As modern applications become more event-driven, there’s a growing need to process data in real time — from filtering logs to enriching messages and triggering alerts. Apache Pulsar Functions offer a lightweight, serverless compute framework for running real-time stream processing logic directly within the Pulsar messaging system.

In this guide, we’ll explore how to implement real-time stream processing using Pulsar Functions, including deployment models, scaling strategies, and best practices for efficient pipeline development.

What are Pulsar Functions?

Pulsar Functions are user-defined, event-driven functions that run inside the Apache Pulsar framework to process messages as they arrive.

Key features:

Low-latency stream processing
Built-in scaling and fault tolerance
Supports Java, Python, and Go
Seamlessly integrates with Pulsar topics
No need for external compute frameworks like Flink or Spark

When to Use Pulsar Functions

Use Pulsar Functions when you need to:

Enrich or transform messages in real-time
Filter and route events across topics
Perform lightweight aggregations
Trigger alerts or downstream systems
Implement custom pipelines without managing external stream processors

Pulsar Function Architecture

[Producer]
↓
[Input Topic]
↓
[Pulsar Function (Transform/Enrich/Filter)]
↓
[Output Topic(s) or External System]

Each function:

Subscribes to one or more input topics
Processes messages (optionally stateful)
Writes results to output topics or external sinks

Example: Simple Transformation Function (Python)

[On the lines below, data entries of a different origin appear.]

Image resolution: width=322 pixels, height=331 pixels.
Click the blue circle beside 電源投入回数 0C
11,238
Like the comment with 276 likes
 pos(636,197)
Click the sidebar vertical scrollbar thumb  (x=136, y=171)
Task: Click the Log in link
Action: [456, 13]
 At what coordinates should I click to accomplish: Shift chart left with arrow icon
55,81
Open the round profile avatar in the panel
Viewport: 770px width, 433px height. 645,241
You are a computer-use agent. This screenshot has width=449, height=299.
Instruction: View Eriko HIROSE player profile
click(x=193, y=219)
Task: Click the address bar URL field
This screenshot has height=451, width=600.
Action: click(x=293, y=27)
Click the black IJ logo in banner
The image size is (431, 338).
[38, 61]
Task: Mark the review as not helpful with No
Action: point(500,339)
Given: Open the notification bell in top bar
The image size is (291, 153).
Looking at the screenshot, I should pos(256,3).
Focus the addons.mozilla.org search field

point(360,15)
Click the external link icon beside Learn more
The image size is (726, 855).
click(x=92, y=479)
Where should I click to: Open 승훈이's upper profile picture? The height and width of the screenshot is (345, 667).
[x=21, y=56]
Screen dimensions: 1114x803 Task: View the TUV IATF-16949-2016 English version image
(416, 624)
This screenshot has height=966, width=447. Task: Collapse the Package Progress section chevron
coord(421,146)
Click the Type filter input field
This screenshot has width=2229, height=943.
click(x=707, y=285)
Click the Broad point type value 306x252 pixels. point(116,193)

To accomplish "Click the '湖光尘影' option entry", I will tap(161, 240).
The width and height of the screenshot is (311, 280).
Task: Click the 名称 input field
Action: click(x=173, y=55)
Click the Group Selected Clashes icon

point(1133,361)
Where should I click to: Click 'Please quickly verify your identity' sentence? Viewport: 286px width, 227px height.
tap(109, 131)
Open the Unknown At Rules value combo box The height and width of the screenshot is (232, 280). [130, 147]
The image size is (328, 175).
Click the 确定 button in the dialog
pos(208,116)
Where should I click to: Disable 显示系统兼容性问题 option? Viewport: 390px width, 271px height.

def process_message(input, context):
# Add metadata to each message
return f"{input} | processed at {context.get_message_id()}"

# Save as transform.py

Deploy using:

pulsar-admin functions create \
--name enrich-logs \
--runtime python \
--py transform.py \
--input-topic raw-logs \
--output-topic enriched-logs \
--tenant public \
--namespace default

Stateful Processing

Pulsar Functions support stateful processing using built-in state stores.

Example (Java):

public String process(String input, Context context) {
int count = context.getState("count") == null ? 0 : Integer.parseInt(context.getState("count"));
count += 1;
context.putState("count", String.valueOf(count));
return input + " | msg #" + count;
}

State is persisted to BookKeeper and can be queried externally.

Deploying Functions

Deployment options:

CLI: pulsar-admin or pulsar-function-local-run
REST API: For programmatic management
Kubernetes: With Pulsar Operator or Helm charts
Functions Worker: Runs on brokers or standalone workers

You can also package functions as JARs, Python scripts, or Docker images.

Scaling Pulsar Functions

Configure parallelism with:

--parallelism 3

Pulsar will create 3 instances of the function and spread them across available workers.

Use key-based routing for sticky assignment:

context.get_output_topic_producer("output").send_async(key, value)

Integrating with External Systems

Pulsar Functions can call external APIs or emit to other systems:

import requests

def process(input, context):
requests.post("https://api.example.com/event", json={"msg": input})
return input

Use this for:

Triggering webhooks
Posting alerts
Sending data to monitoring systems

Monitoring and Observability

Monitor functions with:

pulsar-admin functions stats
Prometheus metrics from function workers
Function logs via CLI or broker logs

Metrics include:

Processed message count
Failures
Latency
Resource usage

Best Practices

✅ Keep logic simple and lightweight
✅ Use stateful features sparingly to reduce overhead
✅ Handle errors and log exceptions clearly
✅ Use environment variables or configs for parameters
✅ Version and test functions before deploying to production
✅ Monitor performance and scale based on throughput

Conclusion

Apache Pulsar Functions offer a powerful yet lightweight way to build real-time stream processing applications directly inside your messaging infrastructure. By reducing operational complexity and allowing inline transformation, Pulsar Functions enable fast, scalable, and efficient data pipelines for modern event-driven architectures.

Whether you’re enriching messages, routing events, or powering alerts — Pulsar Functions give you the tools to process streaming data in real time, with minimal overhead.